2023–2024 iLAB artists in residence announced

June 6, 2023

Ten artists from across a range of media will join University of the Arts in August as the second cohort of artists in residence through the university’s Inspiration Lab (iLAB). Launched last year, iLAB gathers emerging and mid-career artists in Anderson Hall on South Broad Street as a way to accelerate their contributions to our broader cultural dialogue. The artists also become critical members of the university community, demonstrating new pathways and forging new connections with students, faculty and artists across the greater Philadelphia region.

This second cohort of artists includes two UArts alumni, an adjunct faculty member and individuals who explore critical concepts of race, identity and justice through writing, painting, video, installation and performance. All 10 residencies will span the university’s entire academic year, from Aug. 25, 2023, to May 31, 2024, and each artist will receive access to dedicated studio space and UArts’ cutting-edge workshops and labs. Those include Albert M. Greenfield Makerspace and Laurie Wagman Recording Studios, and the Center for Immersive Media, which contains one of the largest motion-capture stages in an academic setting on the East Coast.

The committee that selected 10 artists from an international pool of 111 applications comprised Sherly Oring, dean of UArts’ School of Art; Nicole Pollard, independent curator; and James Claiborne, curator of public programs at the Barnes Foundation.

About the 2023–2024 artists

Rami George
Video and installation
The work of multidisciplinary artist Rami George spans photography, video, installation, text and, more recently, music and sound. They remain motivated and influenced by political struggles and fractured narratives. George’s work has been presented at Philadelphia’s William Way LGBT Community Center, MIT List Visual Arts Center, Anthology Film Archives, the Museum of Contemporary Art Chicago and many other venues.

Jezabeth Roca González
Video and multimedia installation
Jezabeth Roca González is a multidisciplinary maker and educator who works in collaboration with their family.
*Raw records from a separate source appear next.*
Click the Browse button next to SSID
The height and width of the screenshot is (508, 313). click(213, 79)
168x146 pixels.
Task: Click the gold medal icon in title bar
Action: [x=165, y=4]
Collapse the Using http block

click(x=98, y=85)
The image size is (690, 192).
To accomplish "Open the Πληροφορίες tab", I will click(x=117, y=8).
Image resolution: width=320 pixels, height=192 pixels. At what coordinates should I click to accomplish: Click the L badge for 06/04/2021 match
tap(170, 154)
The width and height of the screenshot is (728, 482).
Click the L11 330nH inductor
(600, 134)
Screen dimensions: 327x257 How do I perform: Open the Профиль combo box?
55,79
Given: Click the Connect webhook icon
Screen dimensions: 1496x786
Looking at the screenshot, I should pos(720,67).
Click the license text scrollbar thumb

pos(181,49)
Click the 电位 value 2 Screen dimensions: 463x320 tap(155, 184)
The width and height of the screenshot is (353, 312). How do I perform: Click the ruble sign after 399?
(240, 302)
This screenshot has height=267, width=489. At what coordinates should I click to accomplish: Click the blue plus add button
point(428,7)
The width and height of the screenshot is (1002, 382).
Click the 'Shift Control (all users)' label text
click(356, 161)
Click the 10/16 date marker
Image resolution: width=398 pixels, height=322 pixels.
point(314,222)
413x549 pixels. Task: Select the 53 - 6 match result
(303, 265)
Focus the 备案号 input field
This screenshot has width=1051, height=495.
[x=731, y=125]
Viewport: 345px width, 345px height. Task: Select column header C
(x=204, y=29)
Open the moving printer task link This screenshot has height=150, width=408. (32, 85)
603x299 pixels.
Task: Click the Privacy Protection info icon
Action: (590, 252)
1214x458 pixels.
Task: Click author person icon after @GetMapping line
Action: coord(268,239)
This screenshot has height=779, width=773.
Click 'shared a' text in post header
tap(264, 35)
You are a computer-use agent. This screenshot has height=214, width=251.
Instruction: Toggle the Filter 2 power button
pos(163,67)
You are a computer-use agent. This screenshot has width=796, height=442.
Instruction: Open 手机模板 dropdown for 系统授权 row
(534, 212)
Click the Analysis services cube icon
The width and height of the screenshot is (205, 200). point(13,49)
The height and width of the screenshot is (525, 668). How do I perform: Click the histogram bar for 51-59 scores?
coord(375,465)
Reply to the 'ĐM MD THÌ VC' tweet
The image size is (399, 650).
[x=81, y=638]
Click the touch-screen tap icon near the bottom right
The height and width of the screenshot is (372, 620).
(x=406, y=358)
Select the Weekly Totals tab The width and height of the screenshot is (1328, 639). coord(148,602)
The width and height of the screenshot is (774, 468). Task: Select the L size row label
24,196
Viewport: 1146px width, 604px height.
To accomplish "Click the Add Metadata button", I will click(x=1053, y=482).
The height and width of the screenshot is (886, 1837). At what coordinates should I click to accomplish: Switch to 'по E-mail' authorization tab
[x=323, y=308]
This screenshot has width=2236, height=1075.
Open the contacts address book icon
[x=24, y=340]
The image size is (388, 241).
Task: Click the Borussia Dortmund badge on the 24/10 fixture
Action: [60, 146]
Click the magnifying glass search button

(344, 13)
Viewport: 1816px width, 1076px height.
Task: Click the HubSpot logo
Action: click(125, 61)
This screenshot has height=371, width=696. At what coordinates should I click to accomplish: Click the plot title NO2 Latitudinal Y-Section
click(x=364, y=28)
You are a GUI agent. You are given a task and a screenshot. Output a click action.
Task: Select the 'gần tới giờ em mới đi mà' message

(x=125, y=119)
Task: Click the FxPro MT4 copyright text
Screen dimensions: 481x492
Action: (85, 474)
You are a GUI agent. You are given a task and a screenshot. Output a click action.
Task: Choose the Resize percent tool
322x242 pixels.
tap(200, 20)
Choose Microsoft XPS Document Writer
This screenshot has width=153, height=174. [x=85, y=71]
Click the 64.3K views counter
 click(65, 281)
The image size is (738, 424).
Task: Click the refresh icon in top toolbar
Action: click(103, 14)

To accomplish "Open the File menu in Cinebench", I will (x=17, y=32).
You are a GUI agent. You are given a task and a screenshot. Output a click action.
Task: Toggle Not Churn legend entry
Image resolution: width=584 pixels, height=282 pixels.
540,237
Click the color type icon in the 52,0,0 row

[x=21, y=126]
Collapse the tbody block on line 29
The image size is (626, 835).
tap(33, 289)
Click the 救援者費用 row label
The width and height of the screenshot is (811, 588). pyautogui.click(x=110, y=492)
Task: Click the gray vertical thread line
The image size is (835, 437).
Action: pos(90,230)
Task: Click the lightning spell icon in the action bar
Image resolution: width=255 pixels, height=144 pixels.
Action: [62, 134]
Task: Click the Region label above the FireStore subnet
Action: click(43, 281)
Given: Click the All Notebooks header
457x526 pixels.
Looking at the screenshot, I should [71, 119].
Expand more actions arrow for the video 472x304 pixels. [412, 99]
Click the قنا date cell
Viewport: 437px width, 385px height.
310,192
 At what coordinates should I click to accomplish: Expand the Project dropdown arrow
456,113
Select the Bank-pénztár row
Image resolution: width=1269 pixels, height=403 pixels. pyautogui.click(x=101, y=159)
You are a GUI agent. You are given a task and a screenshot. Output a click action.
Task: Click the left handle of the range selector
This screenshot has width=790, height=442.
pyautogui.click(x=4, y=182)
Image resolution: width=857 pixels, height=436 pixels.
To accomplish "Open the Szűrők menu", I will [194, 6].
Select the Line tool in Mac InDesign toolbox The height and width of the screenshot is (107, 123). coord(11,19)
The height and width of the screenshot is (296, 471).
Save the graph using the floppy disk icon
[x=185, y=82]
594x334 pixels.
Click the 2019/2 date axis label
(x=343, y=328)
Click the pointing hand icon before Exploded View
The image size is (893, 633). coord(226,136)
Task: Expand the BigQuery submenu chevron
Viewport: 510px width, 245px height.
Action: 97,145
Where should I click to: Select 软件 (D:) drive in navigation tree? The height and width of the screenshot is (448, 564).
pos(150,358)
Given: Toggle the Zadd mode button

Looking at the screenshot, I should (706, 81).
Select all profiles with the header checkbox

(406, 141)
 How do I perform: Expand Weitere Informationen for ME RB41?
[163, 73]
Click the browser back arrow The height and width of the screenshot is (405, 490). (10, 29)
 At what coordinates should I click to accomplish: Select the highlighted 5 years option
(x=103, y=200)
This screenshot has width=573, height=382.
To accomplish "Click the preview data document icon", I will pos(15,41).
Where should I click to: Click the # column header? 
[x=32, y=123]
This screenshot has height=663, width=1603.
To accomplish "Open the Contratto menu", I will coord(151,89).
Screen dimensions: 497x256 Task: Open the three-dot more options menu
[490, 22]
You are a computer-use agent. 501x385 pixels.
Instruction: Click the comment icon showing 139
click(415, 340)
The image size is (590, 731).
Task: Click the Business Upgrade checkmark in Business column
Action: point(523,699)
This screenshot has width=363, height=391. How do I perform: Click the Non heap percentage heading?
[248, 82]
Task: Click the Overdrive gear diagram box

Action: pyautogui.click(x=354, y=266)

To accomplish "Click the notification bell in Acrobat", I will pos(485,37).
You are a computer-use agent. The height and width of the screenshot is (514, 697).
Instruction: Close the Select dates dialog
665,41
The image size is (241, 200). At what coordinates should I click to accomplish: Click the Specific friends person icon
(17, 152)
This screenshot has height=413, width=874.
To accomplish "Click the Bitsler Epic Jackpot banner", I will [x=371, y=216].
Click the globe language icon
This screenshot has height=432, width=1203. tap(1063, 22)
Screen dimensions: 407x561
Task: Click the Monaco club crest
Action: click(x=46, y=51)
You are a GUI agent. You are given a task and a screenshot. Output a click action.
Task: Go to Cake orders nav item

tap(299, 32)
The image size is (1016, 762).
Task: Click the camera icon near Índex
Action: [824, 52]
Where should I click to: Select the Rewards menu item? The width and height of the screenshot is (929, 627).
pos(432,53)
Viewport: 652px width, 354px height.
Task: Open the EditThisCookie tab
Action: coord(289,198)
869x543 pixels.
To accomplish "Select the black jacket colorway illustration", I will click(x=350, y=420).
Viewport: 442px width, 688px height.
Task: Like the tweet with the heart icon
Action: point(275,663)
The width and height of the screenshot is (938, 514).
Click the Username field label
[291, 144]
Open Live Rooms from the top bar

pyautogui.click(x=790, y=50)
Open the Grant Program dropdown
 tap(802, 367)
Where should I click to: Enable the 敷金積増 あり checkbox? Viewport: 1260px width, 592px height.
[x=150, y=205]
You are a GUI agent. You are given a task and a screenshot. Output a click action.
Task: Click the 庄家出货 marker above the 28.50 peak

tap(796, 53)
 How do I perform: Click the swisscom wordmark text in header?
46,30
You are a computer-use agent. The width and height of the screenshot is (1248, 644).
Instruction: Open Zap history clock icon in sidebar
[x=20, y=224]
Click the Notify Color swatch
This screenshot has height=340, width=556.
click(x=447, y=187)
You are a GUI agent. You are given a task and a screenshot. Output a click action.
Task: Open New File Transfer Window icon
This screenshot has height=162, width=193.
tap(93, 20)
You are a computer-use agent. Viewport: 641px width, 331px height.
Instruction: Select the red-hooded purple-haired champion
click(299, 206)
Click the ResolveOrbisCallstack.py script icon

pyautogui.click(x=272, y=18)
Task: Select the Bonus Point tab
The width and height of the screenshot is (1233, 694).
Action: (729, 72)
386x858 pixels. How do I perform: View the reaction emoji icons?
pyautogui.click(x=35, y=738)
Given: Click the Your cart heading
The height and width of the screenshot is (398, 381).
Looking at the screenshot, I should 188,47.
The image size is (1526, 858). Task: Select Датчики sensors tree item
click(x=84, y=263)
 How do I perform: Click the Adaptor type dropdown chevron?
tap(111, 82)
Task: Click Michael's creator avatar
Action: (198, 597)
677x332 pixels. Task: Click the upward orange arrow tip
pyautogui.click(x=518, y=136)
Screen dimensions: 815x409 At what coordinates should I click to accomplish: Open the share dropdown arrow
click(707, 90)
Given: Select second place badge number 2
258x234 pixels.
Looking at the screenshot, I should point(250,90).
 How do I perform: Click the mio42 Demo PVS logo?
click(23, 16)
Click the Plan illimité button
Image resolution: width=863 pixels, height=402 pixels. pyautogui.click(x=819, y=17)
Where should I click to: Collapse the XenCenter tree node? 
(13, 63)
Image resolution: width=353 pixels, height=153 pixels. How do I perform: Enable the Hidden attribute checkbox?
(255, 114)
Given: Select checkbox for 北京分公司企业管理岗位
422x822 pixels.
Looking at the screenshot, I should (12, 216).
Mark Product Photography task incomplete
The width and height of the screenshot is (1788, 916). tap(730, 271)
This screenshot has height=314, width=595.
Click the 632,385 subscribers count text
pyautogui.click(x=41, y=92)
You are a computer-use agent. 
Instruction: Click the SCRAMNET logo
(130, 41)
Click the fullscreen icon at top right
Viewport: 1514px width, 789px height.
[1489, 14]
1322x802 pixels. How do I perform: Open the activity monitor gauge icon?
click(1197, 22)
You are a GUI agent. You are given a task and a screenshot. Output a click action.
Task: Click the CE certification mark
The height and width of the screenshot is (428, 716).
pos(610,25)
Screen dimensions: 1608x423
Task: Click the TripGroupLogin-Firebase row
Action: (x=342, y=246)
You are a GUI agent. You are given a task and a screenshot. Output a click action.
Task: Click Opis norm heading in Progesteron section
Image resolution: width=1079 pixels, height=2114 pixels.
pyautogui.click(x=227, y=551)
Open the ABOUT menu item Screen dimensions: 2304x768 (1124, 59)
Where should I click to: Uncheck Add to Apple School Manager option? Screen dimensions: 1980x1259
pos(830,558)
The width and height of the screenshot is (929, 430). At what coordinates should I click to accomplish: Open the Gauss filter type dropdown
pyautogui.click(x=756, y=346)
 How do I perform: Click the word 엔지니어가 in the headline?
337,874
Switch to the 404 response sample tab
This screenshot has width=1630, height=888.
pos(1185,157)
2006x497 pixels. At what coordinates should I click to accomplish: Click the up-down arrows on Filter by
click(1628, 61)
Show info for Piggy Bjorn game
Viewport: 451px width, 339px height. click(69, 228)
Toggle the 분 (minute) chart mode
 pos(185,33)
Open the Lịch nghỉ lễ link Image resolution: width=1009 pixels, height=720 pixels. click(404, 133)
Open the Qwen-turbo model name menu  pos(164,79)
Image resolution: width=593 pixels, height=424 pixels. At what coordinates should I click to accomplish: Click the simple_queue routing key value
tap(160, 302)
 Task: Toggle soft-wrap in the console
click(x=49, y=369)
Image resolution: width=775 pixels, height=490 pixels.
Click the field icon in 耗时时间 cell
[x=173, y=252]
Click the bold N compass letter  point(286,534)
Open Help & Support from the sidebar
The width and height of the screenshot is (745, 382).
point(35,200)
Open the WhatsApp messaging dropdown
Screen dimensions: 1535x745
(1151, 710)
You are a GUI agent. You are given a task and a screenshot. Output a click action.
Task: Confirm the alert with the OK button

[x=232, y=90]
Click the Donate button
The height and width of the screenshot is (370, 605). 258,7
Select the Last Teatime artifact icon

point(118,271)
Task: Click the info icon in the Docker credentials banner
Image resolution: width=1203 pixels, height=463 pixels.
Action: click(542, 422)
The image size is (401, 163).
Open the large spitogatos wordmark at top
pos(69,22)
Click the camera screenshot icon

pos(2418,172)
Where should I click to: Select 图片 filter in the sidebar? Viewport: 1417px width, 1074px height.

Their installations incorporate video, soil and plans to explore the ever-shifting movement of people between the U.S. and Puerto Rico, known colloquially as El Va y Ven.

Yikui (Coy) Gu
Painting and mixed media
Born in Nantong, China, Yikui Gu moved to Albany at age seven. He received his BFA from Long Island University and his MFA from the Pennsylvania Academy of the Fine Arts. He has shown his work internationally and lectured at Tyler School of Art, Gettysburg College and Fontbonne University. He has been reviewed in Hyperallergic, the Washington Post, the Philadelphia Inquirer, Denver Art Review and Yale Daily News.

LeAndra LeSeur
Video and installation
Le’Andra LeSeur is a multidisciplinary artist whose work encompasses a range of media including video, installation, photography, painting and performance. LeSeur’s body of work—a celebration of Blackness, queerness and femininity—seeks to dismantle systems of power and achieve transcendence and liberation through perseverance.

Anni Liu
Writer, editor and translator
Anni Liu is the author of Border Vista, winner of the Lexi Rudnitsky Prize and a 2022 New York Times best poetry book. She has received an Undocupoets Fellowship, a Djanikian Scholarship from the Adroit Journal and residencies at the Anderson Center and Civitella Ranieri. Additionally, Liu is an editor at Graywolf Press, a nonprofit publisher based in Minneapolis.

Ana Lopez
Electronic experimental music
Ana Lopez is a Mexico City–based composer and producer, and her music is based on the digital processing of voices, acoustic instruments, everyday sounds and electronic beats. Her solo project, Nnux, is emotional and vulnerable, while remaining experimental and imaginative. She released her EP Distancia independently in 2017 and her debut LP Ciudad through Mexico City’s label VAA in 2020.

Andrew Smith
Performance and fashion
Based in Philadelphia, artist and maker Andrew Smith BFA ’19 (Sculpture) explores the beauty and love held in the human form through fashion, dance and the written word. Through their studies and practice, Smith has cultivated their body as a site for the dialogue of forms moving between somatic research, product development, poetry and most importantly, imagination and dreams.

Arien Wilkerson
Performance and installation
Arien Wilkerson/Tnmot Aztro considers the complexities within art that derive from the alienation of objects, identities, the body, sounds and humans and is rooted in repurposing and redefining meanings of “fine art” and its attachment to colonialism, white supremacy and institutionalized racism. Their practice articulates epistemology and ontology by producing large-scale performance installations, through which audiences are submerged into an immersive experience that populates multiple meanings and multiple engines.

Nia Witherspoon
Ritual performance and theater
Nia Witherspoon is a Black queer multidisciplinary artist and healing justice practitioner who investigates the metaphysics of Black liberation, desire and diaspora as they track across the quantum time-space continuum. Through writing, performance, sound and installation, Witherspoon creates portals for communion, witnessing and healing into the ancient future.